Monday, October 29, 2012

Probabilistic forecast of direct damage from Hurricane Sandy

These models are pretty preliminary, but Marshall and David convinced me to post this. I've been working with landfall statistics for only a couple of weeks, but I had enough data to put together a simple probabilistic forecast this morning for Sandy's direct damage (the number that will eventually appear on Wikipedia) based on landfall parameters (as they were forecast at around noon).  The distribution of outcomes is pretty wide, but the most likely outcome and expected loss are both at around $20B.  Below is the cumulative distribution function (left) and probability density function (right). 

click to enlarge

It will probably take several weeks for official estimates to converge.

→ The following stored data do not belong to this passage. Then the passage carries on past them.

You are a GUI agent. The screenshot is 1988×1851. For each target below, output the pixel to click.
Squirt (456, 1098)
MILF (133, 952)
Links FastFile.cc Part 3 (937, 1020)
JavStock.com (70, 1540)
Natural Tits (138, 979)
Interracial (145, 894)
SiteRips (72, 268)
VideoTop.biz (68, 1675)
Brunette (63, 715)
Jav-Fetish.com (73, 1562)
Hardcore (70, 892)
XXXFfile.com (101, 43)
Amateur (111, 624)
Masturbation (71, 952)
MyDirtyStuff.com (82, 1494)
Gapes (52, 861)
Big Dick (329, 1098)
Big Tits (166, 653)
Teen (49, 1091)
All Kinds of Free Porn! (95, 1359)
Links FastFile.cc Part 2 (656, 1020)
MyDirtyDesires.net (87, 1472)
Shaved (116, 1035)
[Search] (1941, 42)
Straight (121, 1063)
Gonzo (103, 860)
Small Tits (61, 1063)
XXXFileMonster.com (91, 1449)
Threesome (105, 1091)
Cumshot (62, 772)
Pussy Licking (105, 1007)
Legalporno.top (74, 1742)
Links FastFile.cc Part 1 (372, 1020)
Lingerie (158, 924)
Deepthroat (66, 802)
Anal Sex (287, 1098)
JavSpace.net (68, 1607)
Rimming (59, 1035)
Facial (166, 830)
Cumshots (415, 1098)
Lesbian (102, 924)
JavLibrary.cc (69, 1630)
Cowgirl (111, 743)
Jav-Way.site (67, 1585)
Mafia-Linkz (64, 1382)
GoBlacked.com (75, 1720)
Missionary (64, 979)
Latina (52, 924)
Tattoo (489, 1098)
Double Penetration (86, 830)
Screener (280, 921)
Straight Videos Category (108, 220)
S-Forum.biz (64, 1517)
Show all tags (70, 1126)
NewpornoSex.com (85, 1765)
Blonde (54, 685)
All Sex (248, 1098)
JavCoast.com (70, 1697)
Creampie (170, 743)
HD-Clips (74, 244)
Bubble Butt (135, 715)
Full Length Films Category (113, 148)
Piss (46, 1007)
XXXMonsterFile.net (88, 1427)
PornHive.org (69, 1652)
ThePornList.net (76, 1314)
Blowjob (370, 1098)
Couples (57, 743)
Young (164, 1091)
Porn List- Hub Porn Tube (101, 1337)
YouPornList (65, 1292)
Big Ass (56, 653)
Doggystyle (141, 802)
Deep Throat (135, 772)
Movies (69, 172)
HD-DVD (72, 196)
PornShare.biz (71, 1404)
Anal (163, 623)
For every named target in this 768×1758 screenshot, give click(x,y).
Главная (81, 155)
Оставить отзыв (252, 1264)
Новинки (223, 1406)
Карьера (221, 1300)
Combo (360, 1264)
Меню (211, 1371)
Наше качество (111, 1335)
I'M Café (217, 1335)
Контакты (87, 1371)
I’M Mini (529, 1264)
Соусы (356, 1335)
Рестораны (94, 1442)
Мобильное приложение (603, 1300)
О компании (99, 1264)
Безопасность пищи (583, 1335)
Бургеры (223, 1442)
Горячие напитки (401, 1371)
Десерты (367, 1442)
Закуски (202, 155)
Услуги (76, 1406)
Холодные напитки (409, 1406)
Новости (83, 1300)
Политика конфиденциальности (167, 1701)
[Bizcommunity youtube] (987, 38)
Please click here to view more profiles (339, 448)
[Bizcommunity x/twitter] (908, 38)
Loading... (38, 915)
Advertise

If I'm anywhere near right, I'll be sure to remind you.  Rather than explaining and caveating, I'm posting now since the power-outage frontier is two blocks away (it's dark south of 24th Street).

Tuesday, October 23, 2012

Bad control

You want to know how X affects Y.  You're worried that some other factor Z might be correlated with both X and Y - i.e. that Z is a potential "confounder" or "omitted variable" - and so you are hesitant to explore the effect of X on Y without accounting for Z.  Imagine that you are also lucky enough to have some data on Z.  So when calculating the effect of X on Y, you "control" for Z - i.e. calculate the effect of X on Y holding Z constant.  

Often this approach makes a lot of sense, and it is intuitively appealing to throw in a lot of control variables into your analysis to see if the effect of your main variable of interest (X) is "robust".  People do this routinely, and paper referees almost always ask for it in some form.

But there is a particular case where throwing in a bunch of "control" variables might actually be a really bad idea:  when these variables are themselves outcomes of the X variable of interest.   That is, if X affects Y, and X also affects Z, then "controlling" for Z when you estimate the effect of X on Y is probably a mistake.  This type of mistake is generically termed "bad control", and it can lead to dramatic misinterpretations of coefficient estimates.  Unfortunately it's a mistake that gets made a lot. 

Sol, Ted Miguel, and I have been working on a review of the rapidly growing literature on climate and conflict, and it is impressive the number of times bad controls are included.  Consider the following stylized example:  

You want to understand the effect of temperature on conflict.  You figure that temperature is not the only thing that affects conflict, and you're worried that temperature is also correlated with a lot of other stuff that might affect conflict - for instance, per capita GDP levels. So you regress conflict on temperature and GDP, and find that the effect of temperature is insignificant and the effect of GDP is large and significant.   What do you conclude?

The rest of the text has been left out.